About this exercise: Give again, word for word, the lines below that run from the line with "Task: Click 25 Admin Users feature line" through the line with "Task: Click the". Drop the pictures.

Information provided: Begin

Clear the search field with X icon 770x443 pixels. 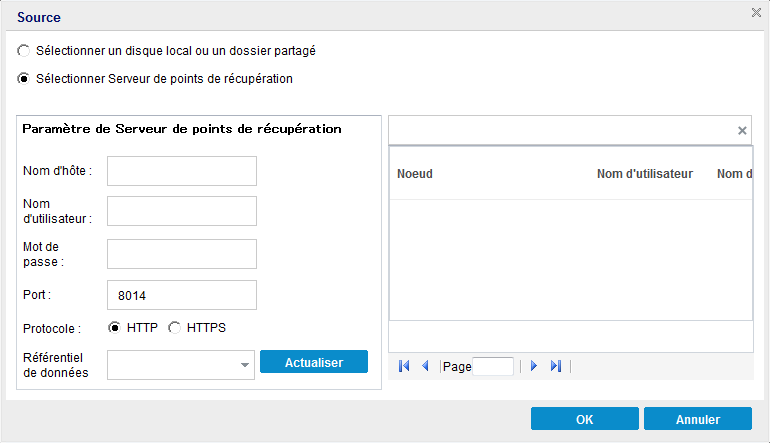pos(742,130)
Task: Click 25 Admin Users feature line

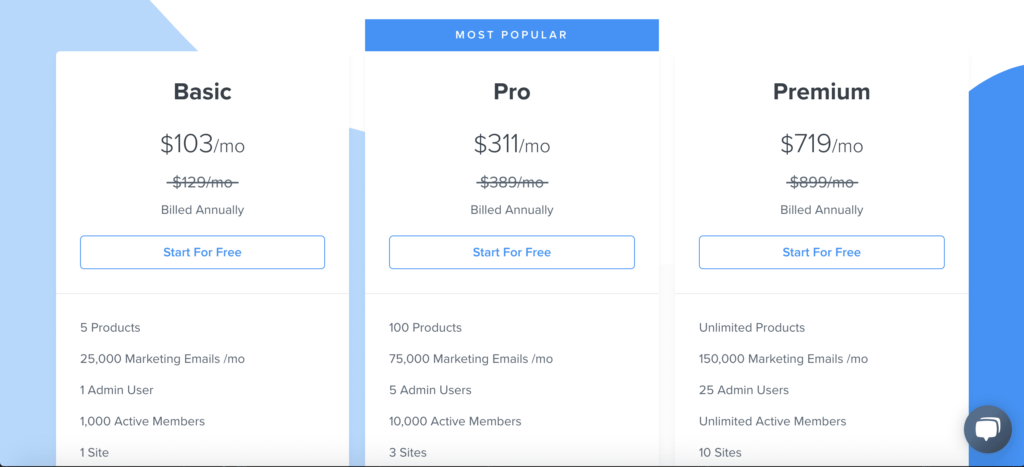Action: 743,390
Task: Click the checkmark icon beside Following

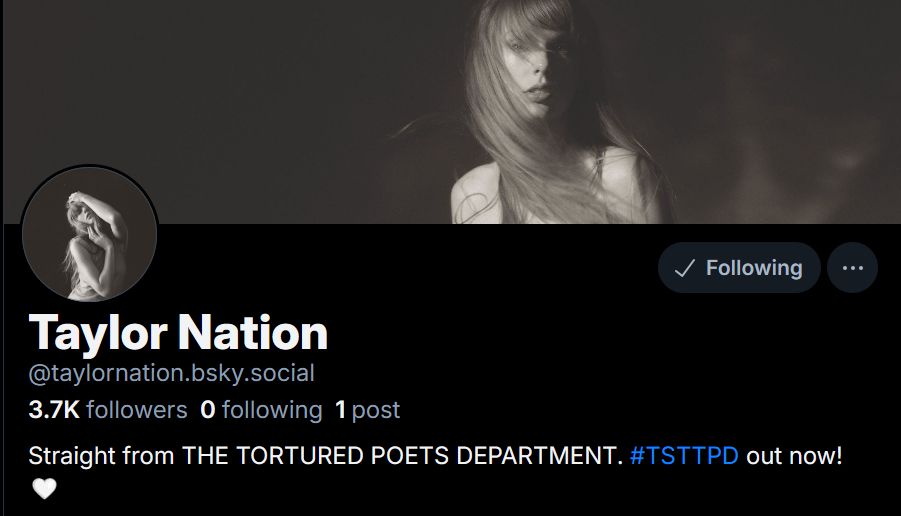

Information provided: End
Information provided: Begin

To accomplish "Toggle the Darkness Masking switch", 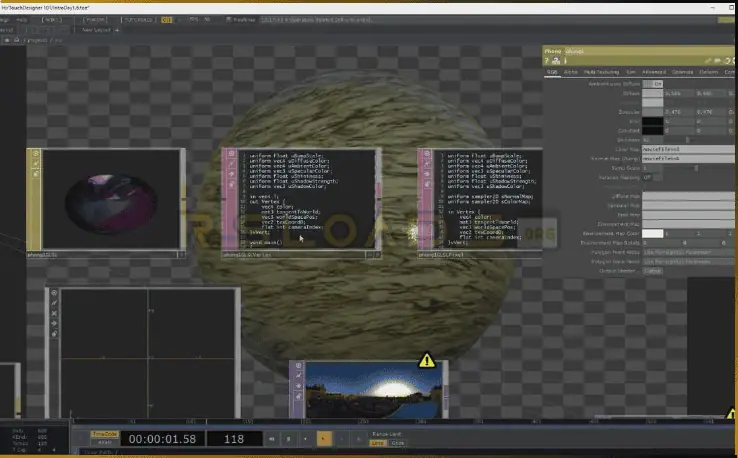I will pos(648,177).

Information provided: End

Task response:
Task: Click 25 Admin Users feature line

Action: 743,390
Task: Click the checkmark icon beside Following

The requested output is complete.